▶ Element and text location data
"""
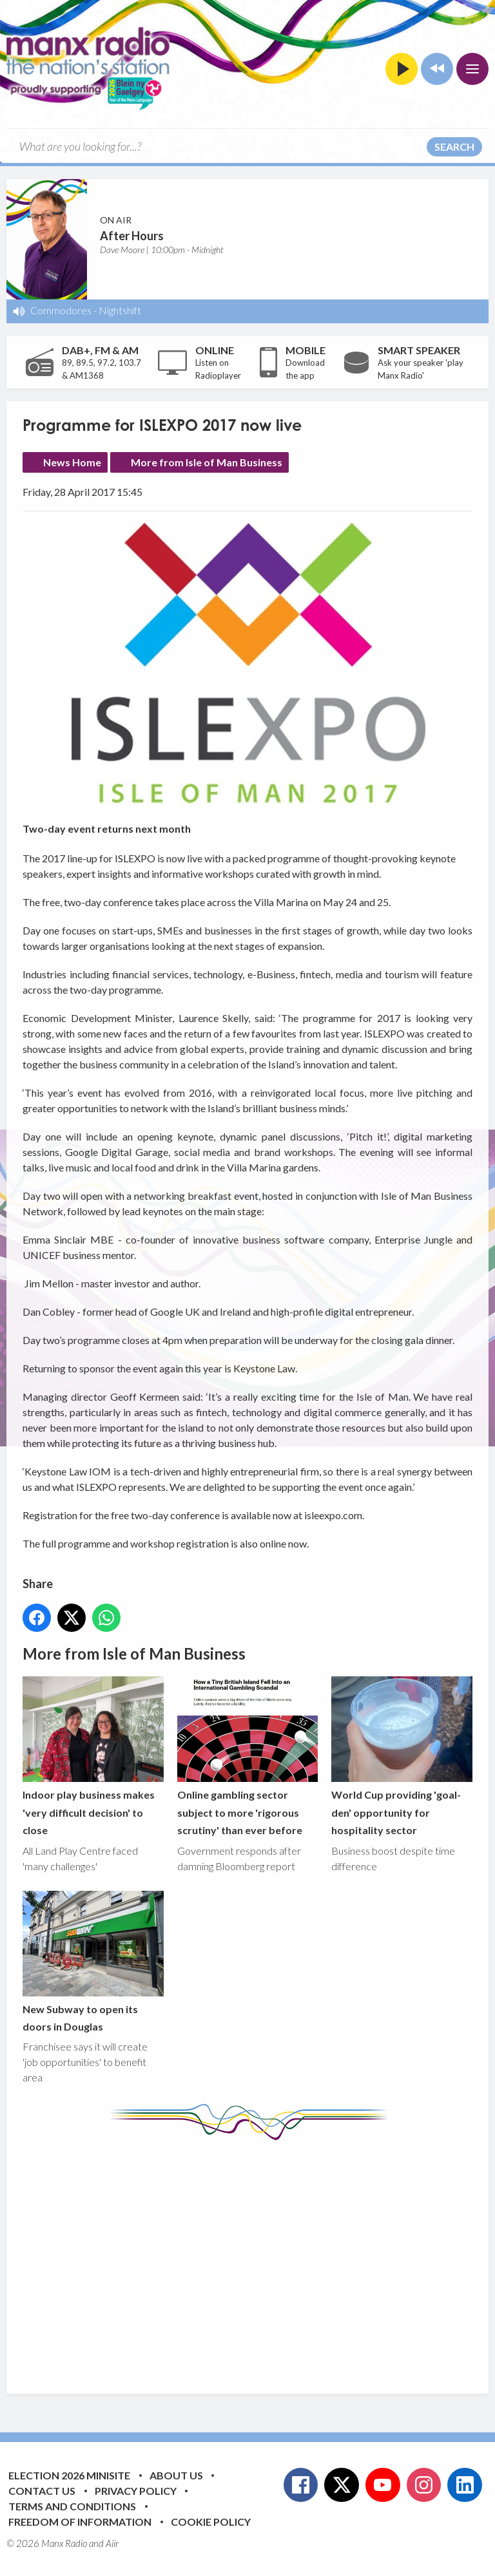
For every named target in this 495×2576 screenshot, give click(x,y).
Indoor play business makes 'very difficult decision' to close (93, 1757)
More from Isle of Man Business (206, 462)
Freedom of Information (79, 2521)
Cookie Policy (211, 2521)
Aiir (112, 2543)
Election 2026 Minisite (69, 2475)
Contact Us (41, 2491)
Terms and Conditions (72, 2506)
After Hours (132, 236)
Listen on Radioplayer (218, 369)
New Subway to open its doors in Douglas (93, 1961)
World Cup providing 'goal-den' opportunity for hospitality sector (401, 1757)
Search (454, 146)
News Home (72, 462)
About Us (176, 2475)
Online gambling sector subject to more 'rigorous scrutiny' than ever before (247, 1757)
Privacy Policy (136, 2491)
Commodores (61, 310)
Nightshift (120, 310)
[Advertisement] (259, 2257)
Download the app (305, 369)
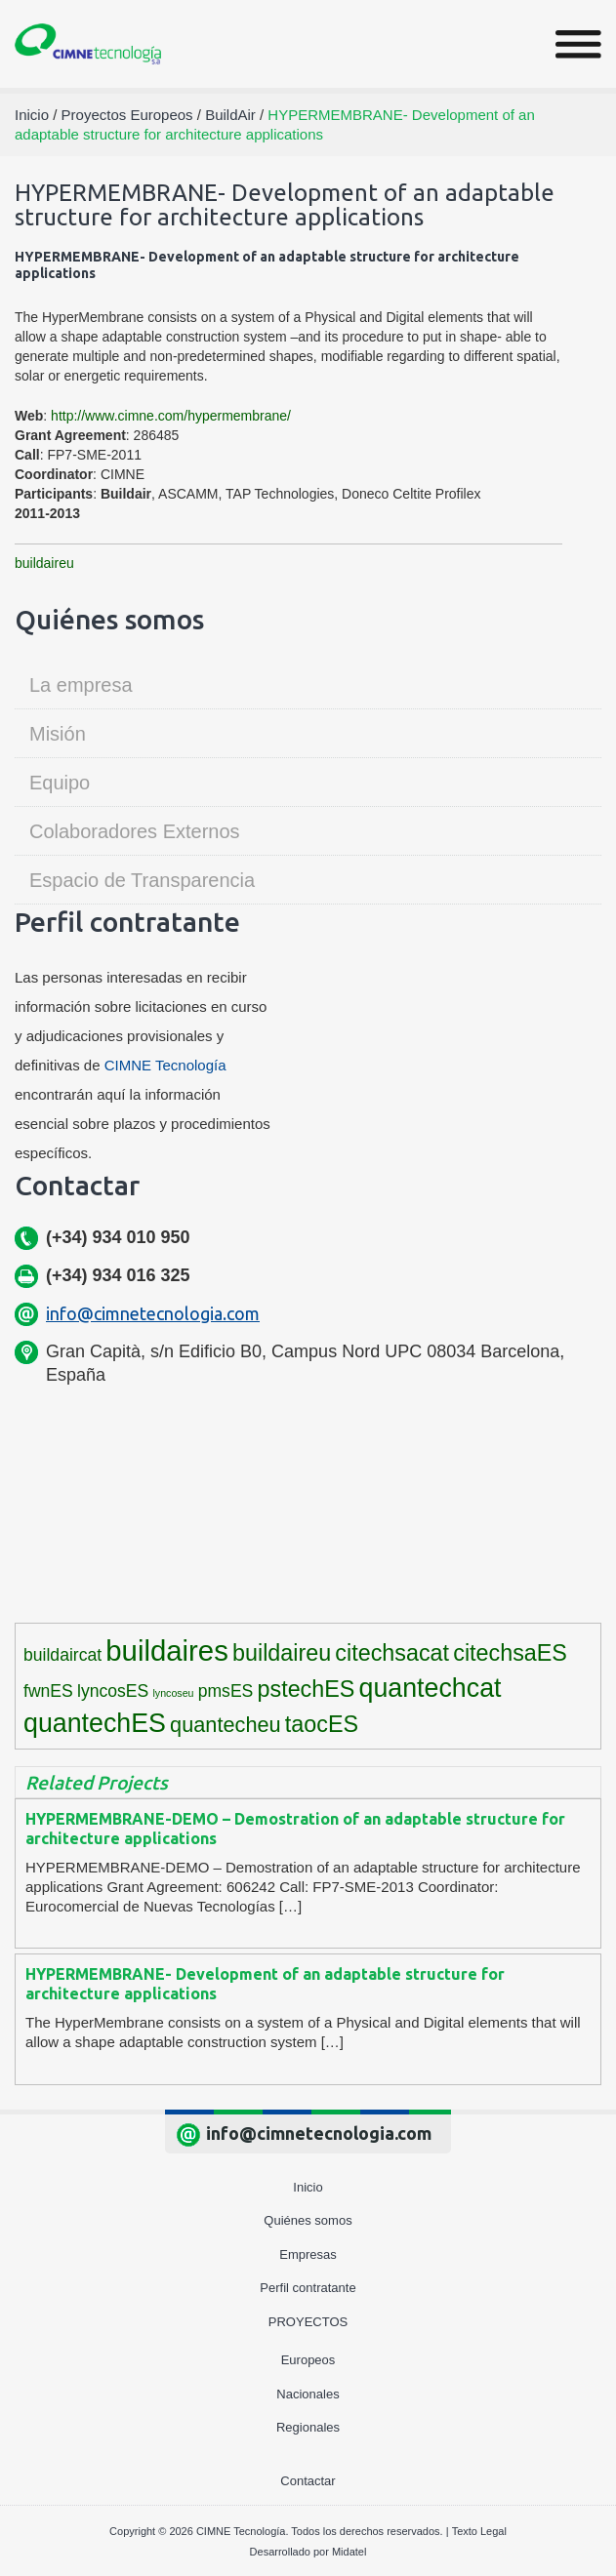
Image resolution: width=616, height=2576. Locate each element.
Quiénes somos (307, 2220)
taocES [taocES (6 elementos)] (321, 1724)
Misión (57, 734)
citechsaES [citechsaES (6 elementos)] (510, 1653)
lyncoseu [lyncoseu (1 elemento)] (172, 1693)
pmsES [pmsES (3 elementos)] (226, 1691)
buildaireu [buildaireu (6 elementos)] (281, 1653)
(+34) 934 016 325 (118, 1275)
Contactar (307, 2481)
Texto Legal (479, 2531)
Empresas (308, 2254)
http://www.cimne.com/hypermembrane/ (171, 415)
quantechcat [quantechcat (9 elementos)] (430, 1688)
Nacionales (307, 2394)
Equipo (59, 782)
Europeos (308, 2360)
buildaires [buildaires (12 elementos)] (166, 1650)
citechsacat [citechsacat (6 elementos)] (392, 1653)
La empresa (81, 685)
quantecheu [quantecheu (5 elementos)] (225, 1724)
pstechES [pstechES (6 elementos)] (306, 1689)
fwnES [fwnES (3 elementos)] (48, 1691)
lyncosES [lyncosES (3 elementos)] (112, 1691)
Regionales (308, 2427)
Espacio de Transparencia (142, 880)
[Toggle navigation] (578, 44)
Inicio (307, 2187)
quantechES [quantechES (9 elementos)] (94, 1723)
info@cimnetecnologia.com (153, 1313)
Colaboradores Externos (134, 831)
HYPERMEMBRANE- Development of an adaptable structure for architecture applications (265, 1983)
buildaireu (44, 563)
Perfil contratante (307, 2287)
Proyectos (308, 2321)
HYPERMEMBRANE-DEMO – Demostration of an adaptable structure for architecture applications (295, 1828)
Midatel (349, 2551)
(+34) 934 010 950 (118, 1237)
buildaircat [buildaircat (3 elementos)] (62, 1655)
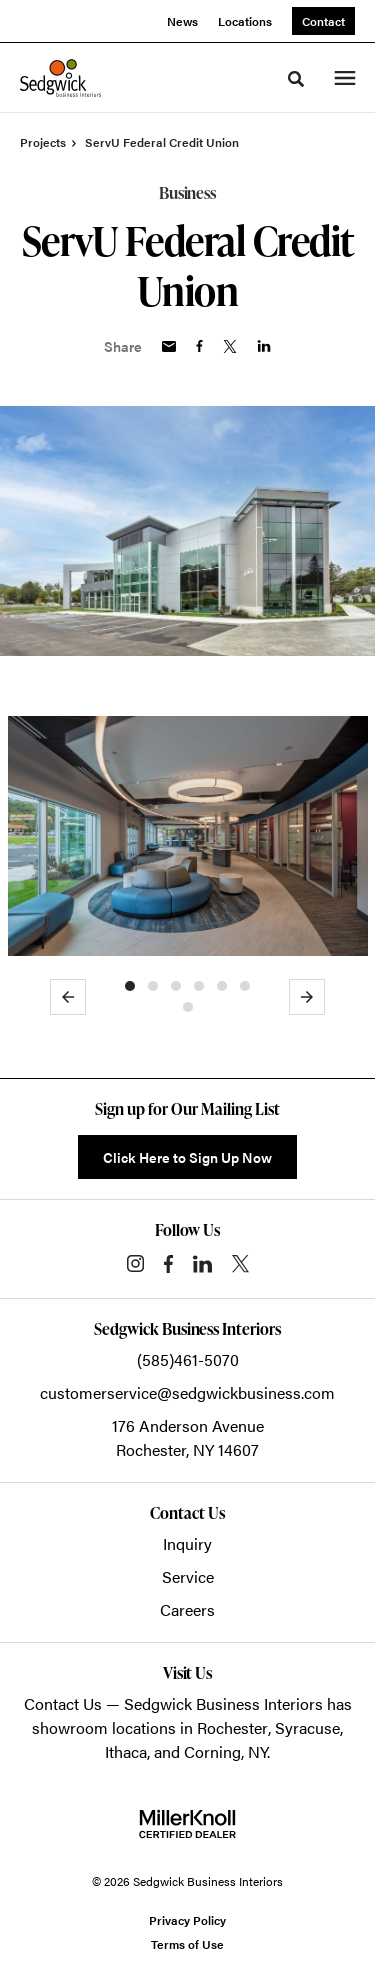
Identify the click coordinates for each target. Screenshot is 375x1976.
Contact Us (63, 1703)
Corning (212, 1751)
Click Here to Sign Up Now (187, 1157)
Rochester (232, 1727)
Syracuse (307, 1727)
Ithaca (126, 1751)
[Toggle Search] (296, 79)
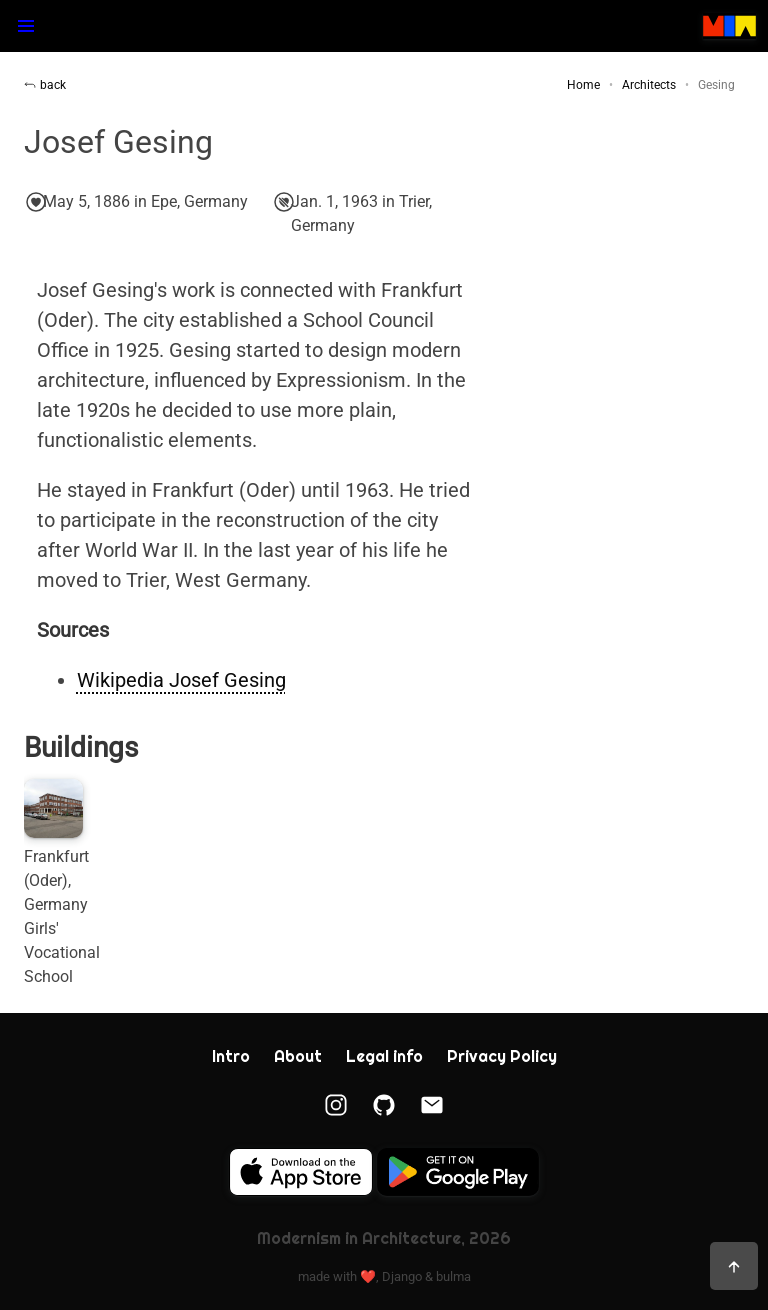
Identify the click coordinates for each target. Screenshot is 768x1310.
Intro (231, 1056)
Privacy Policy (502, 1056)
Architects (649, 85)
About (298, 1056)
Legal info (384, 1056)
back (45, 85)
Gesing (716, 85)
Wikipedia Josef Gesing (181, 680)
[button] (26, 26)
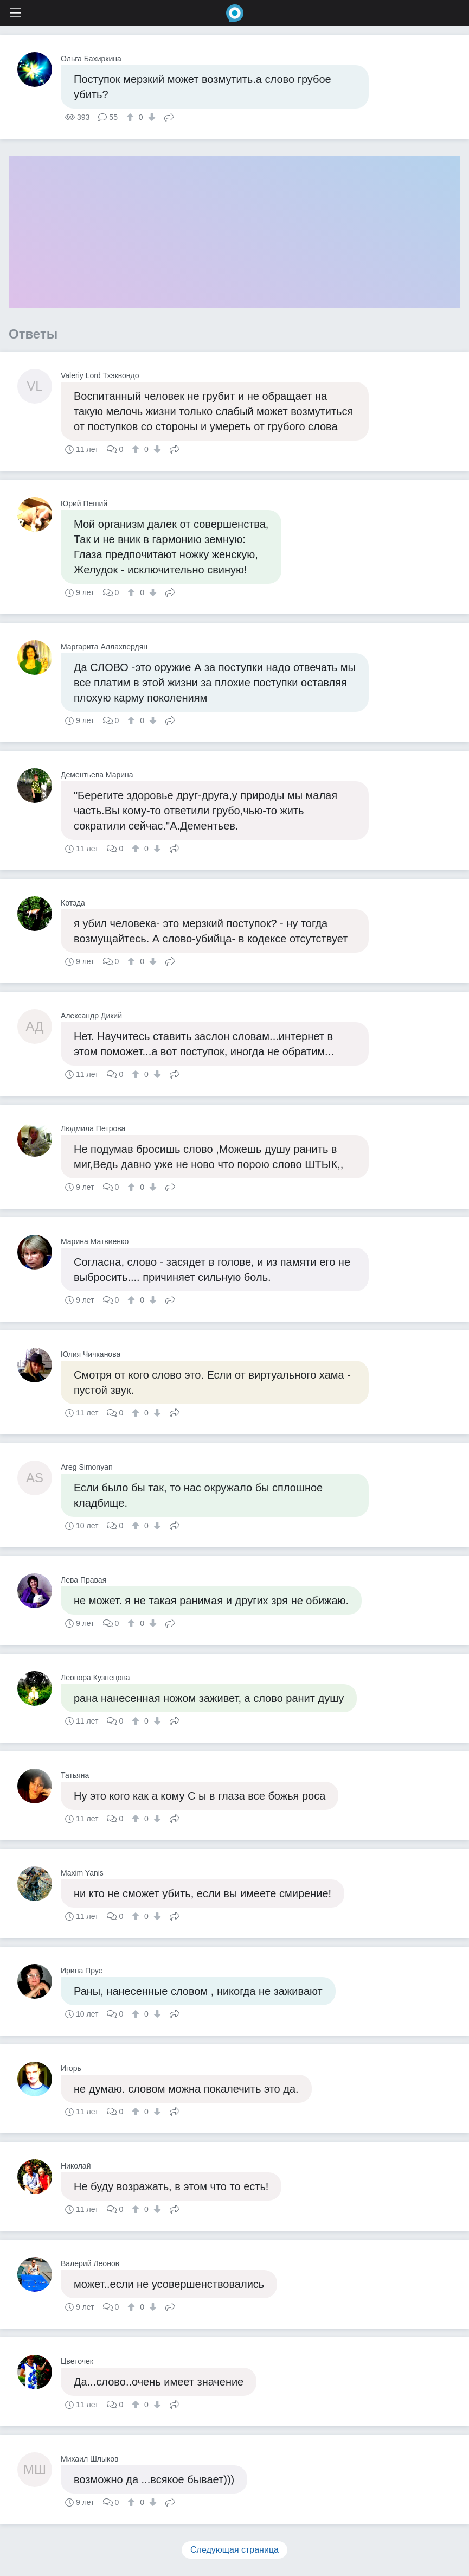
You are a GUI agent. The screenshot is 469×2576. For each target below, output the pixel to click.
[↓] (150, 117)
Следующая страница (234, 2549)
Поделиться (169, 116)
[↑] (131, 117)
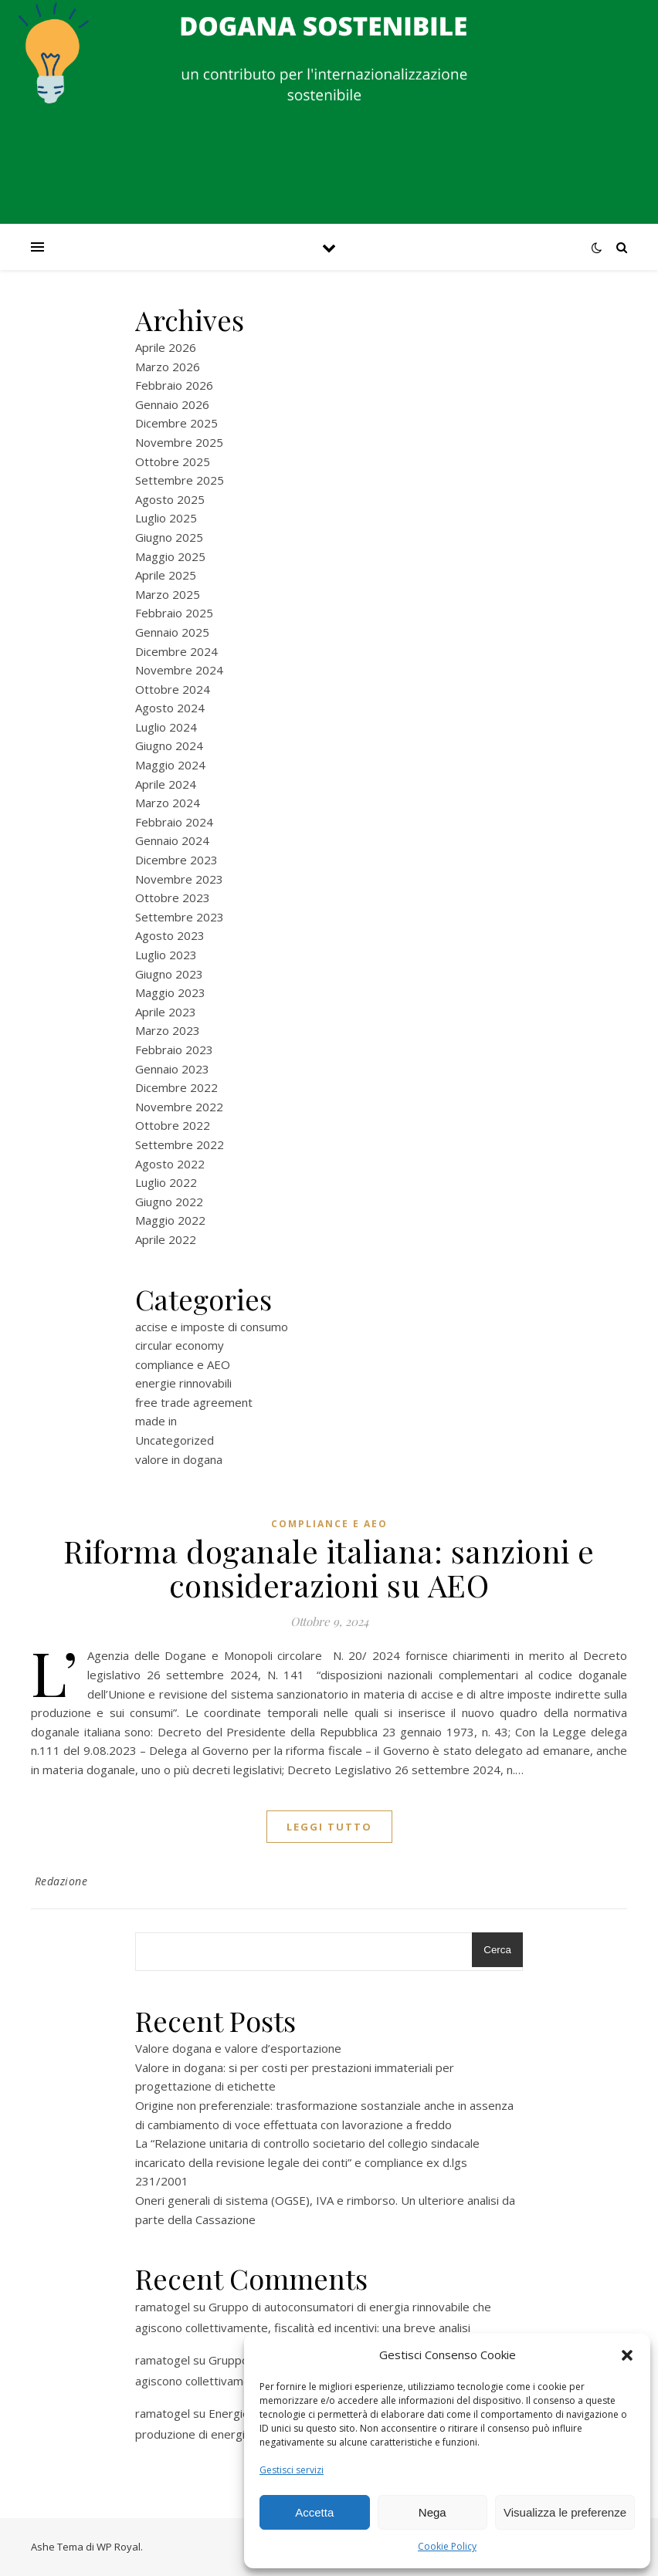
"""
▶ WORK INSTRUCTIONS
Find every line in the data above that contains the word "adaptable", and copy each of those lines in full.

▶ EXERCISE RESPONSE
HYPERMEMBRANE- Development of an adaptable structure for architecture applications (265, 1983)
HYPERMEMBRANE-DEMO – Demostration of an adaptable structure for architecture applications (295, 1828)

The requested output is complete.